La introducción a estos escritos se lee con agrado. No añade nada nuevo, pero complace que aparezcan, por ejemplo, Pinter, Cage y Gould. La edición de los textos no empieza bien: “he’ll have to apoligise, Mr Joyce” (p. 76), cuando en la traducción sí se dice “él tendrá que disculparse, señora Joyce” (p. 77); “I was sure” (p. 82), y en la traducción: “estaba segura” (p. 83). Fallos casi sin importancia, en cualquier caso. La traducción, siempre complicada y más cuando se trata de Joyce, me hace dudar ante casos como los siguientes: “La llovizna repentina cesa aunque con demora; racimo de diamantes, entre los arbustos del patio, donde surge una exhalación desde la tierra negra” (p. 125); “A lo lejos, un hermosos caballo marrón montado por un jinete amarillo estampa su silueta solar” (p. 139); “un templado olor húmedo” (p. 141).

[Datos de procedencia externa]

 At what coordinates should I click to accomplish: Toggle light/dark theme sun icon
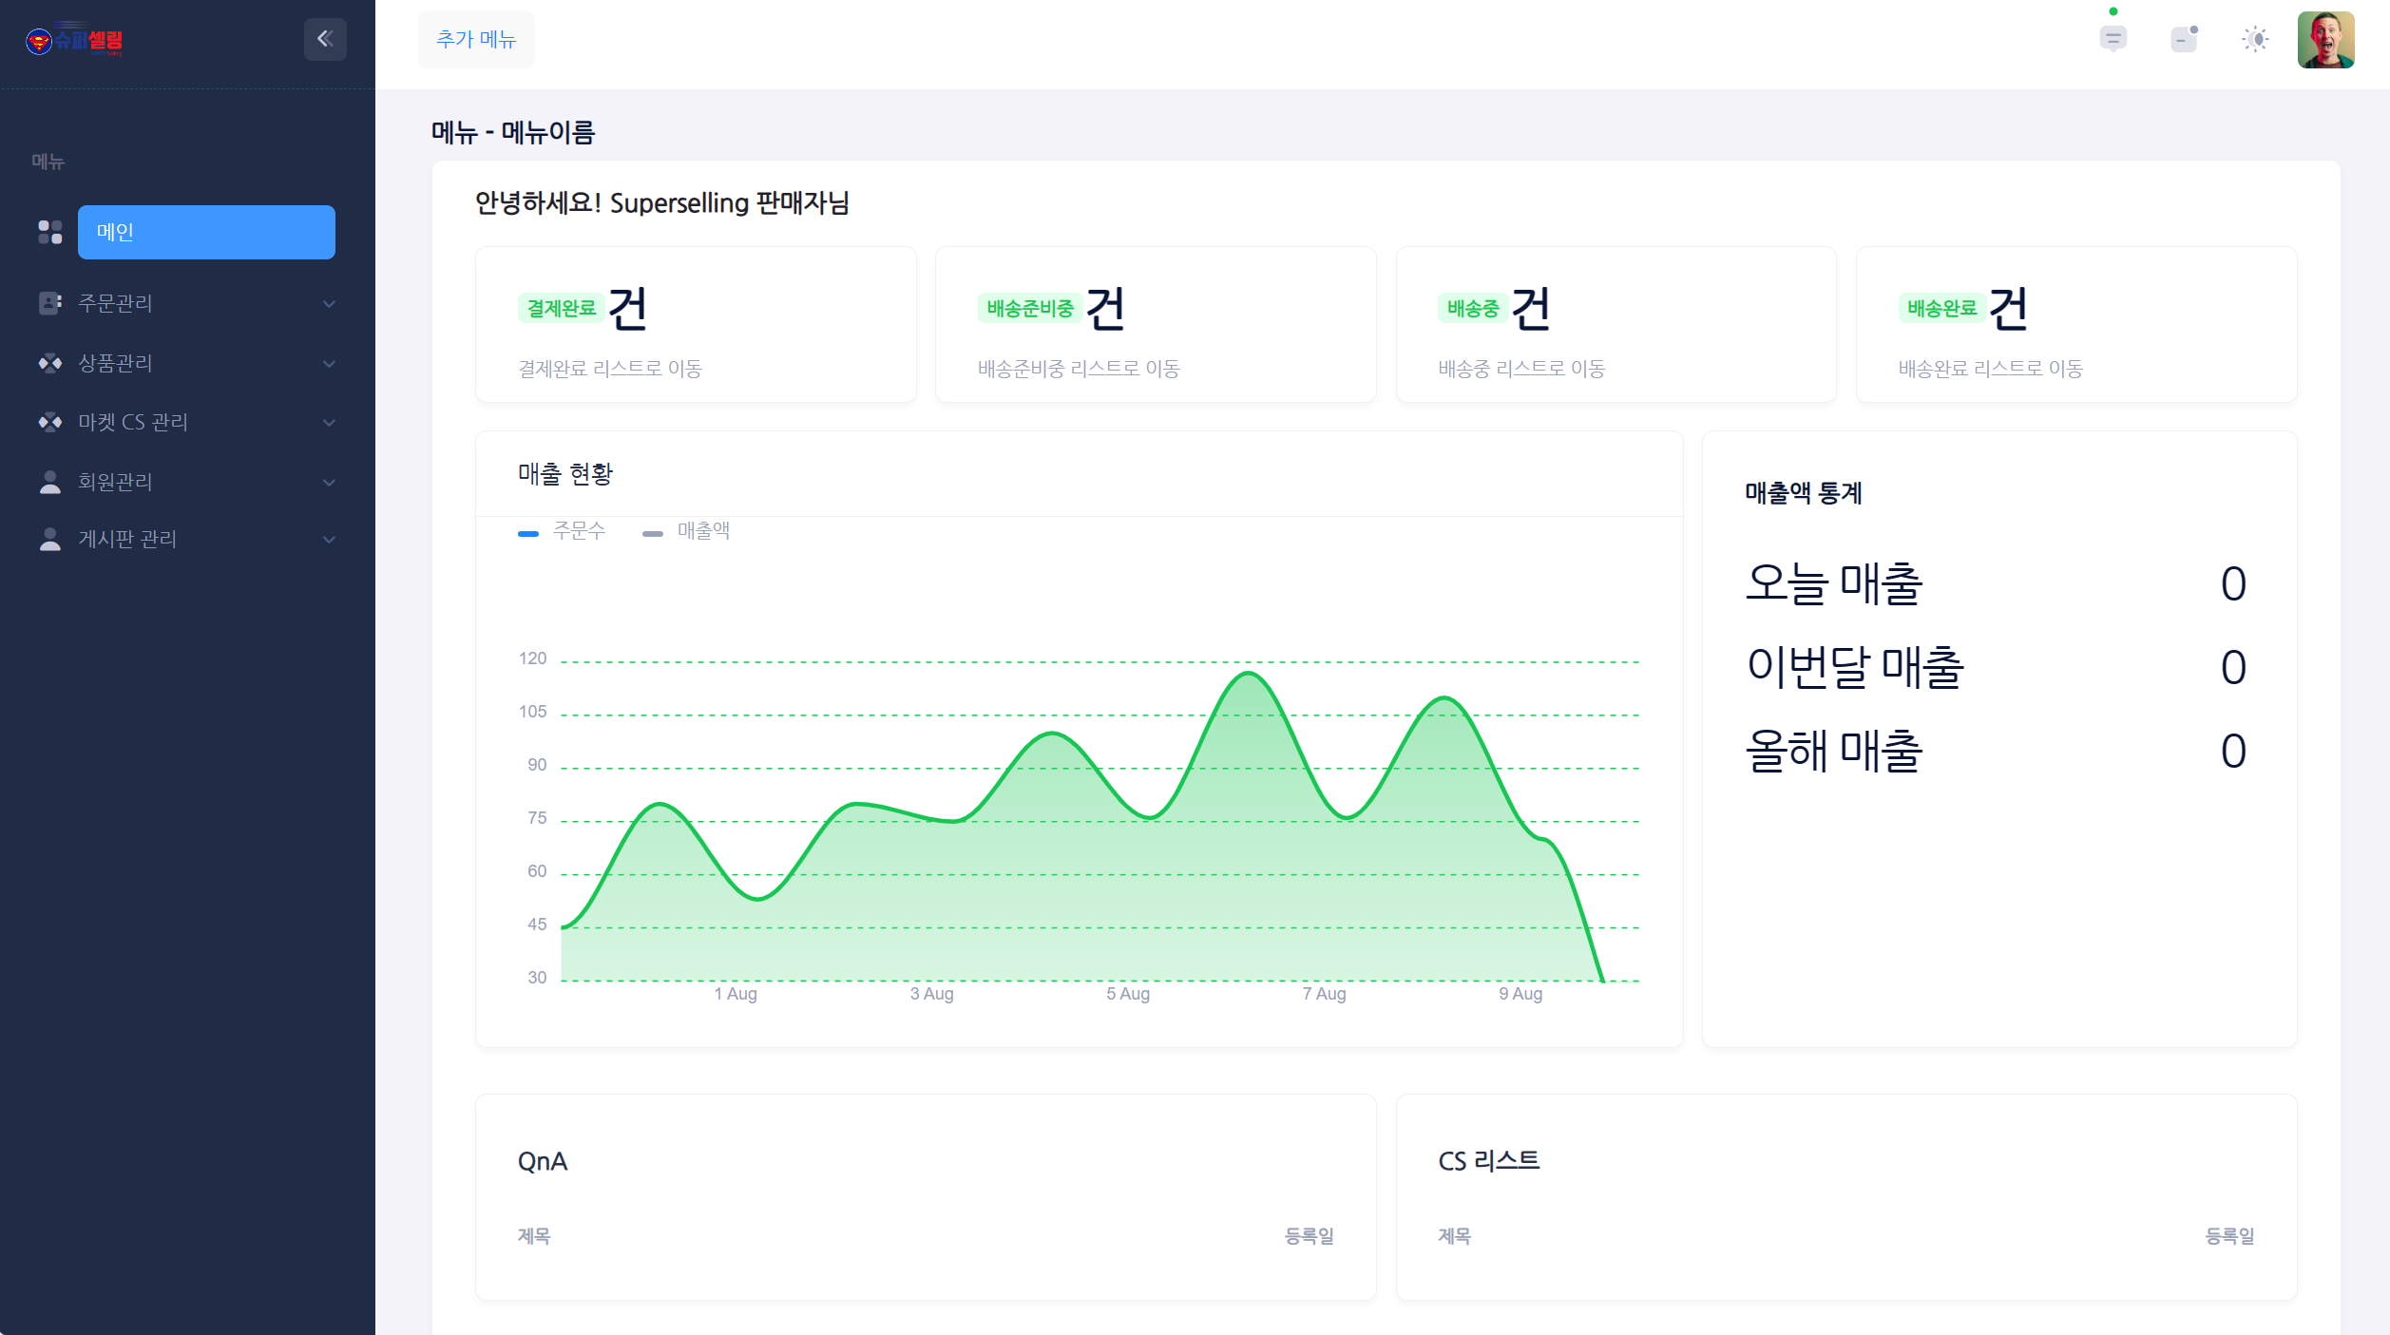pyautogui.click(x=2255, y=39)
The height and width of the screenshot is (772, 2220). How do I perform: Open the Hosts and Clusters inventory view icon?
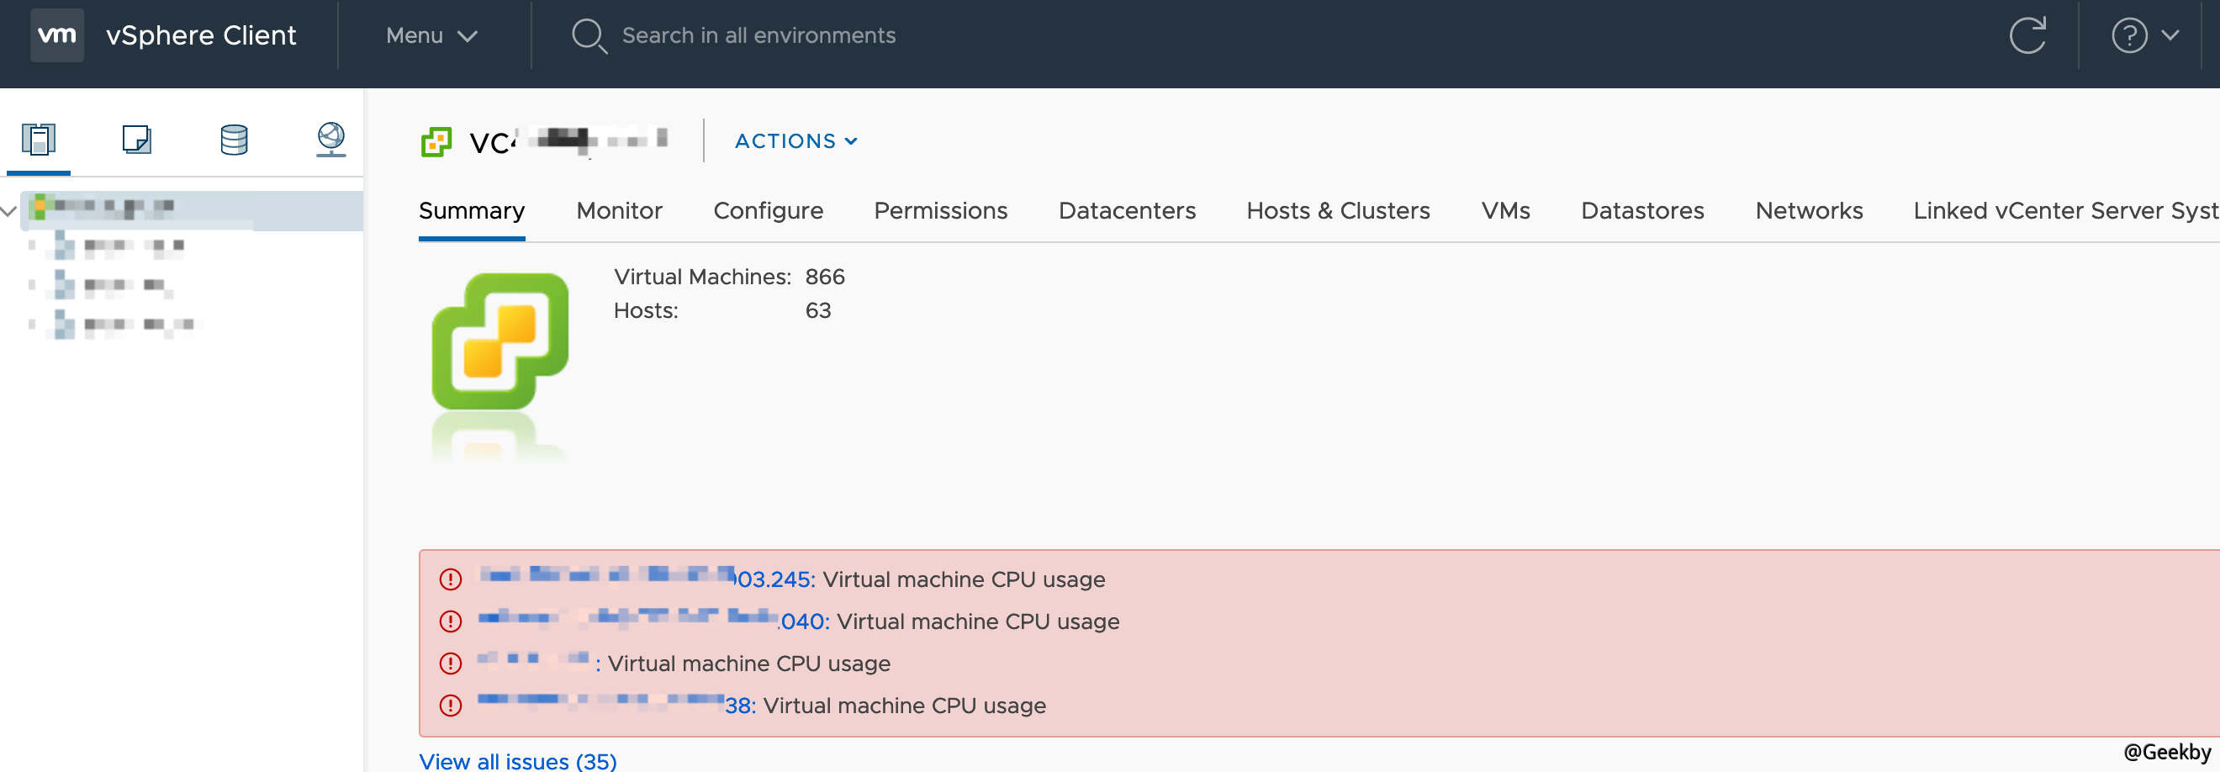[38, 139]
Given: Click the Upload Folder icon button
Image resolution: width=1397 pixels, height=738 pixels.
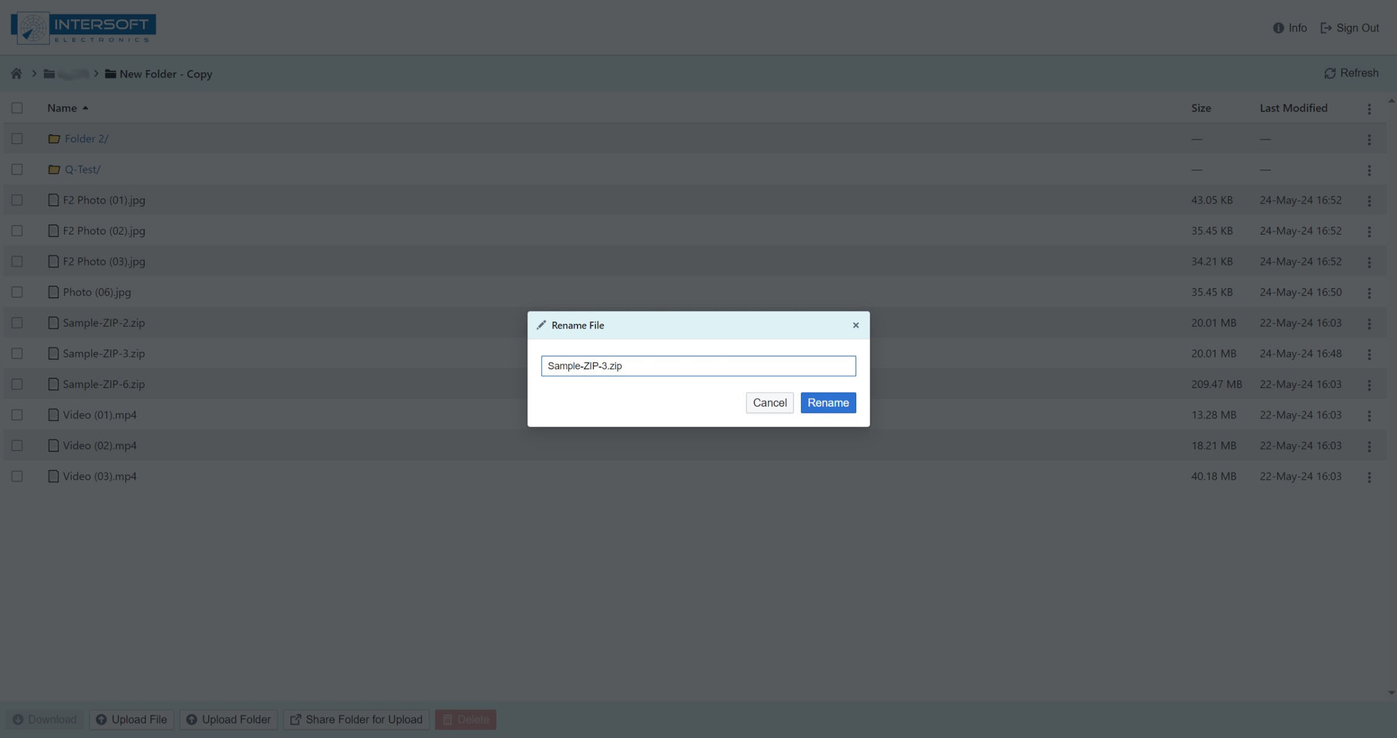Looking at the screenshot, I should click(191, 720).
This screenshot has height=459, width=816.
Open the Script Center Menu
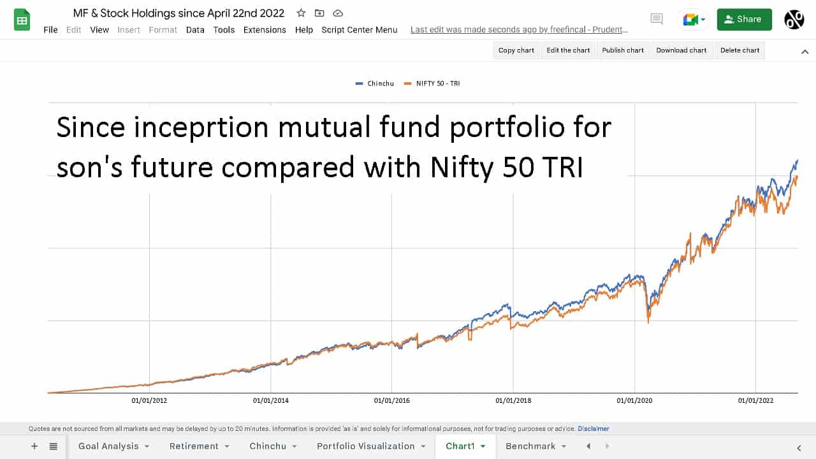click(x=359, y=30)
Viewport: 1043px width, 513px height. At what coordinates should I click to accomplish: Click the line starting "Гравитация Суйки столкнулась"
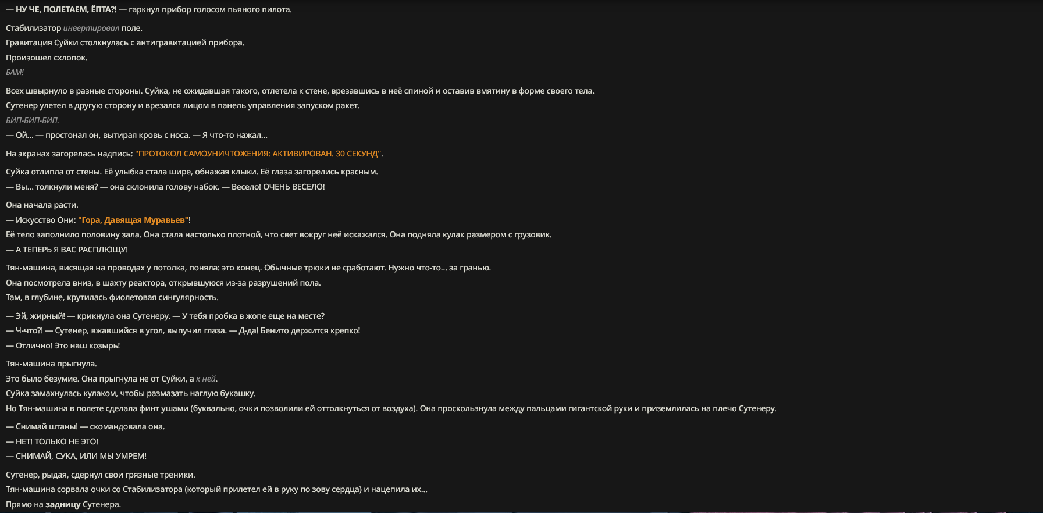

Y la traducción de “clip and clip again” (p. 187) por “fornican y fornican de nuevo” (p. 199) me desconcierta un poco, pues no termino de encontrar esta acepción del verbo, aunque estaría encantado de rectificar en caso necesario.

En resumen, un buen libro y, lo mejor, Joyce: “What then? Write it, damn you, write it! What else are you good for?” (p. 192).